During the 10 h prior to the first session of the REV phase (i.e., ZT0-10), rats in the SD group were sleep deprived while the control group was left undisturbed. SD was achieved using an automated rotating bar (Pinnacle) on the cage floor, with the settings reported in Ward et al. (2017). Briefly, the bar rotated for 4 s randomly every 4–16 s, and changed rotation direction every 10–40 s. For the first 6 h the automated SD device was used alone but for the remaining 4 h of the 10 h SD period, a trained researcher was present to ensure complete SD occurred.

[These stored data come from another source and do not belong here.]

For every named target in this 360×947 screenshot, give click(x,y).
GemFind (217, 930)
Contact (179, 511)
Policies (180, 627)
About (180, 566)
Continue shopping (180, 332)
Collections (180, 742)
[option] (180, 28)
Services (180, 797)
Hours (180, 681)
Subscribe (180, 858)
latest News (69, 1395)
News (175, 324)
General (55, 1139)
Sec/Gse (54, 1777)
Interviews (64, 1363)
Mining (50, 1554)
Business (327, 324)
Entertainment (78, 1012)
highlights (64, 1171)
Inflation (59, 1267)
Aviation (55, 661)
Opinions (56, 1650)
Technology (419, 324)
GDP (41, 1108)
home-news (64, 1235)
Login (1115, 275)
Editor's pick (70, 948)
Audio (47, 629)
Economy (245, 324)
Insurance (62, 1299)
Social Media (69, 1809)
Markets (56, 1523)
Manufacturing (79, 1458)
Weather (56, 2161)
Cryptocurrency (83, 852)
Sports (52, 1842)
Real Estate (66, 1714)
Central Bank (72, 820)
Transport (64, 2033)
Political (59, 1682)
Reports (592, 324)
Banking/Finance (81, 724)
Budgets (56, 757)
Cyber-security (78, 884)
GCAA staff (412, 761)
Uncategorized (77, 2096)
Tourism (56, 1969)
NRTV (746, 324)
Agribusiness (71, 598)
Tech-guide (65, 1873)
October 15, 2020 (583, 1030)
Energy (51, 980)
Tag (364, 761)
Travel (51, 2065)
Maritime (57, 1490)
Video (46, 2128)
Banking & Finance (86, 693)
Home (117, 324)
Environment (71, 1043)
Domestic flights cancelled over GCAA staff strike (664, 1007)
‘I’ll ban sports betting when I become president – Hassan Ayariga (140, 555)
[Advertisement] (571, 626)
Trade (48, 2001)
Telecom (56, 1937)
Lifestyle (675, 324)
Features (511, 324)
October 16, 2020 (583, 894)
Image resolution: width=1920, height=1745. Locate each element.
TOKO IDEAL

If the researcher observed the rat attempting sleep (despite the rotating bar) they gently stroked the rats’ whiskers with an artisan’s paint brush. This hybrid approach was taken because pilot data using the rotating bar system showed that one of four rats acclimated and was able to sleep in these chambers after 6 h, consistent with other reports (Wooden et al., 2014).

Reversal phase

In the REV phase, the image that when selected previously resulted in an error (e.g., the marble image in Figures 1, 2), now resulted in a correct response and was rewarded with a sucrose pellet, while the previously rewarded image became the incorrect response. Otherwise, the procedure was kept identical to the PD Phase. Rats continued REV sessions until they met performance criterion of 80% correct trials during a single session, or until 10 sessions were completed.

Figure 2. Pairwise discrimination trial progression and dependent variable extractions. This flow chart depicts the execution of the task. The blue and purple font depict the primary dependent variables described in Table 1 and how they were extracted for analyses. ITI, intertrial interval.

Behavioral outcome variables

Rat performance on the PD and REV phases was tracked using multiple outcome variables, including the number of sessions to criteria, number of correct responses, percent correct responses, and total errors. The rats’ capacity to complete trials in a timely manner was measured with trials per session and response latency. Additionally, the inclusion of correction trial loops in the protocol (see section “Pairwise discrimination training phase”) allowed us to measure response perseveration, viz. repetition of an erroneous response. Entries into the loop (perseveration bouts) and iterations of the loop (perseverative errors) were counted. Operational definitions are provided in Table 1.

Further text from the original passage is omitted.